WARRANTY AND LIABILITY

9.1 Customer / Developer Warranty — Developer warrants that Web Site shall substantially meet the published specifications for Web Site and services associated with Agreement. In the event of warranty breech, damages shall be limited to the contract price actually paid by Customer to Developer to fulfill this Agreement.

9.2 Developer Warrants — that no material, product or services provided by Developer under this Agreement infringe upon any patent, trademark, copyright, trade secret, or other intellectual property or proprietary right of any third party.

9.3 Damage — Developer does not provide any warranty or agree to cover any damage to other software or systems or loss of data that is caused by or related to misuse, accident, negligence, or misapplication of Web Site or Provider’s services.

9.4 Liability — In no case shall Developer be liable for any incidental, special or consequential damages or loss, including, with out limitation, lost profits or the inability to use Web Site or access to data, whether such damages are based upon a breach of express or implied warranties, breach of contract, negligence, strict tort, or any other legal theory. This is true even if Developer is advised of the possibility of such damages. In no case will Developer’s liability exceed the amount of the contract price actually paid by Licensee to Developer.

Section 10

TERM AND TERMINATION

The term of this Agreement shall commence on Effective Date and shall continue until all services have been provided by Developer, as described in this Agreement, or until termination as set forth in this Agreement. Provided, however, that customer may terminate Agreement at any time without cause by notifying developer in writing at least Thirty (30) days prior to a desired termination date.

If this agreement is terminated for any reason, Developer shall be entitled to payment for the amount of all work performed up to the date of termination.

Section 11

MISCELLANEOUS

11.1 Date of Publication – This version of Agreement has been posted and published by Developer on Developer’s Web site as of October 12th, 2018.

11.2 Modification – Developer may update and/or modify Agreement at any time as necessary to keep pace with technology, law, or to accommodate issues that arise. Customer shall be bound to these modifications Sixty (60) days after publication on Developer’s Web site of any new or modified version of Agreement. Customer agrees that as Customer may terminate Agreement with Thirty (30) days prior written notice and as Agreement provides Customer with at least Thirty (30) additional days of prior notice of modification of Agreement, that Customer is considered to have prior knowledge and to have agreed to modifications of Agreement Sixty (60) days after Date of Publication.

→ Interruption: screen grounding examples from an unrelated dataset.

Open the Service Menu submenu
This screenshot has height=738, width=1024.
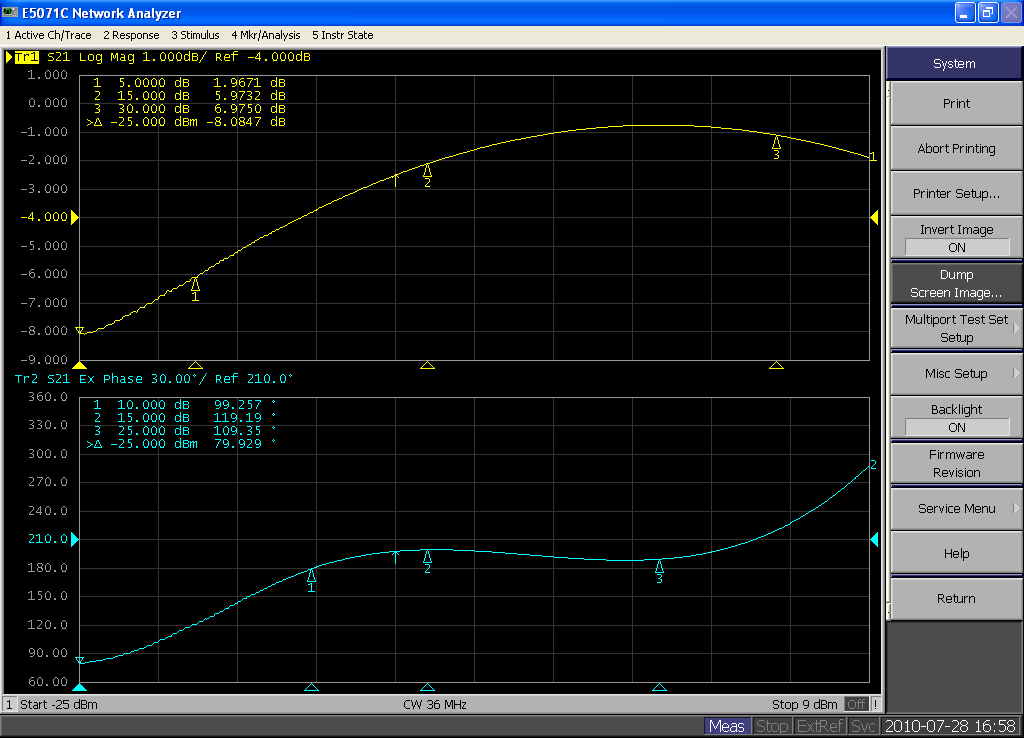[x=956, y=508]
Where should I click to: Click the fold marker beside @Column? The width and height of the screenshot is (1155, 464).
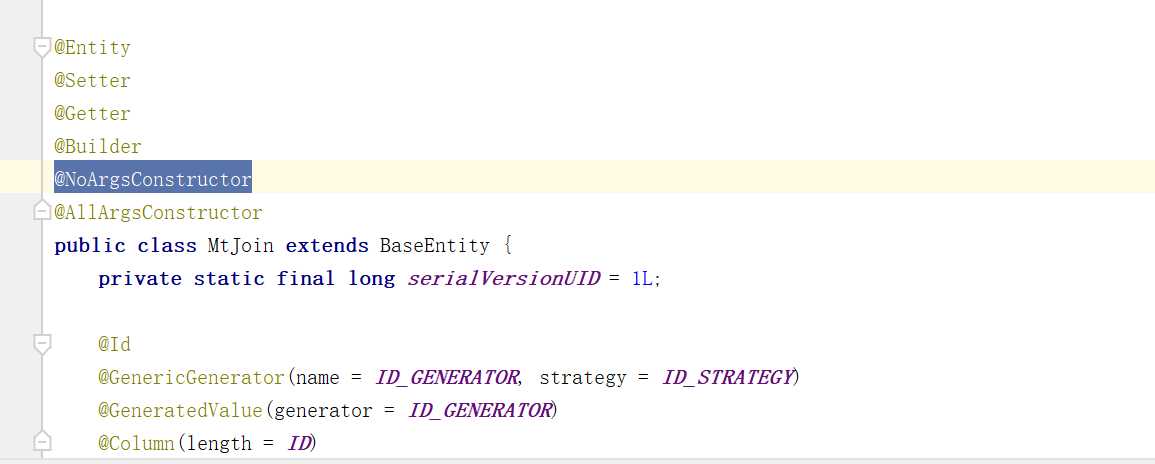coord(41,441)
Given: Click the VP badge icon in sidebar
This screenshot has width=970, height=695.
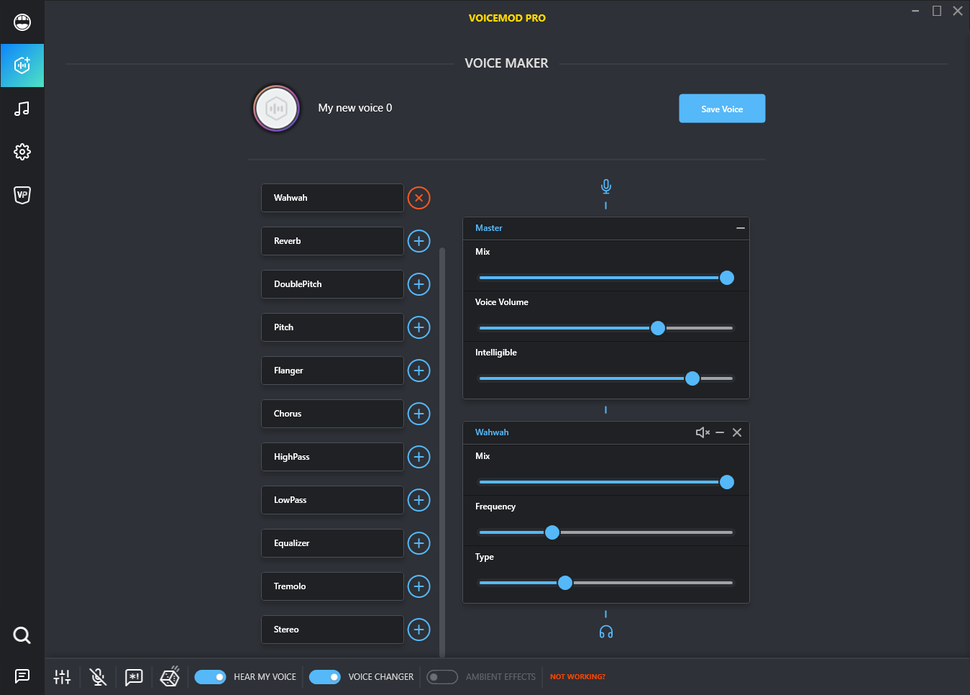Looking at the screenshot, I should [x=22, y=195].
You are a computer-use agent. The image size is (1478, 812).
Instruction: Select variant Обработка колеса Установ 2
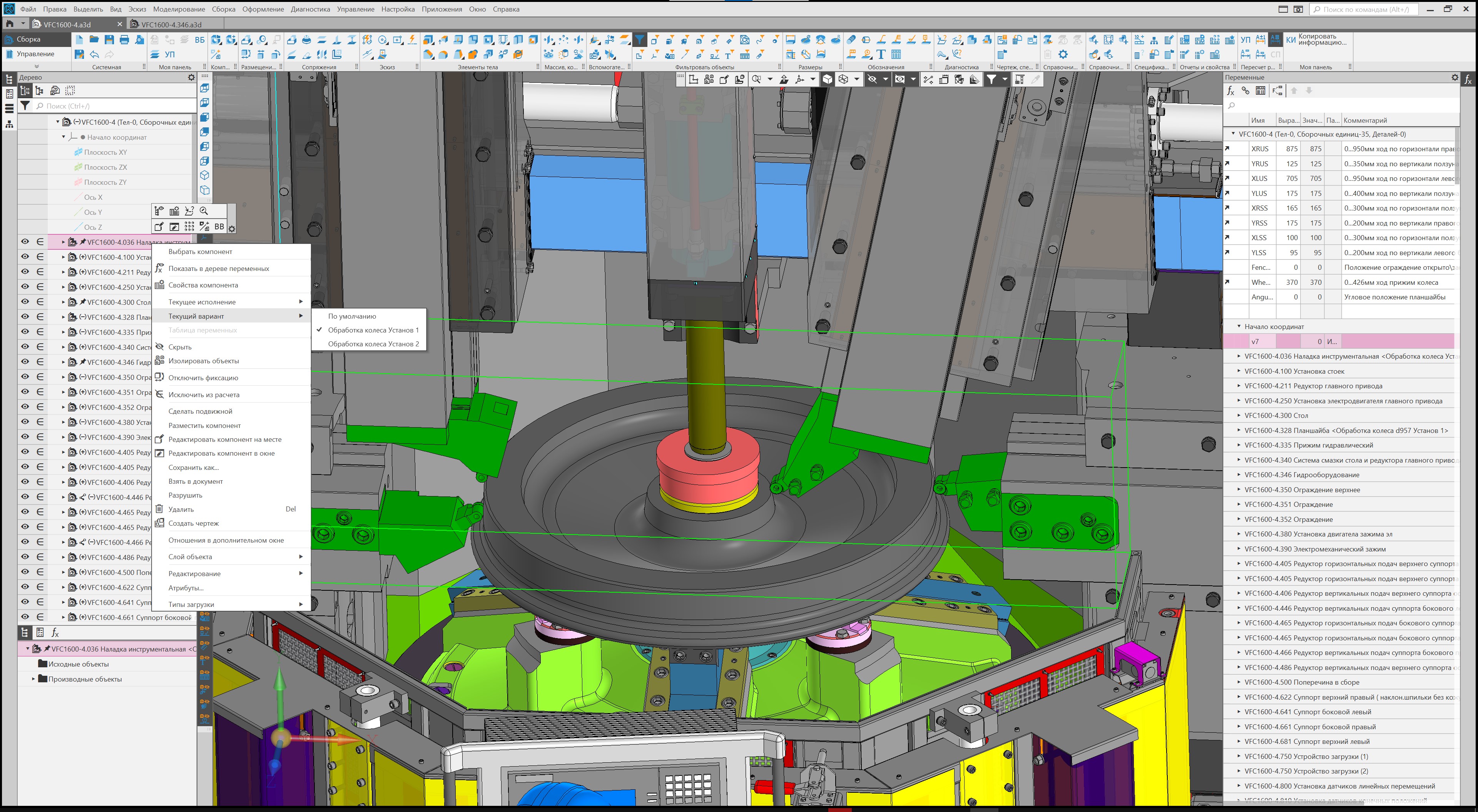tap(373, 344)
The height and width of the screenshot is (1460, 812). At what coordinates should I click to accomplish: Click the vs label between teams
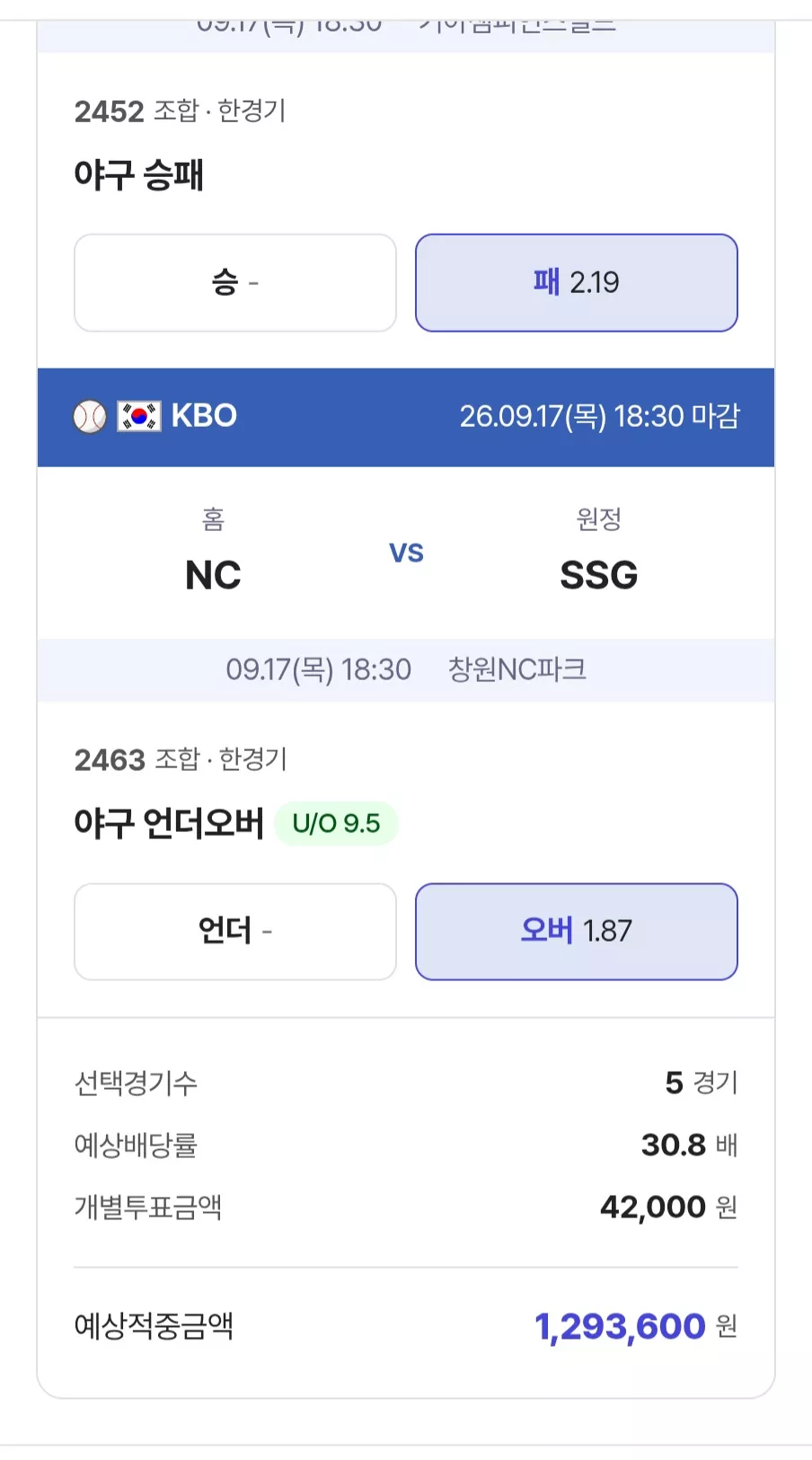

11.3 Assignment — Neither party may assign its rights and responsibilities hereunder without the written consent of the other party.

11.4 Michigan Law — Michigan law shall control in the interpretation of this Agreement.

11.5 Arbitration — If the parties are unable to resolve a dispute arising under this Agreement, either party may submit such dispute to the American Arbitration Association for resolution under its rules and procedures. Any decision rendered in such proceeding shall be binding on both parties and may be enforced in any court of competent jurisdiction.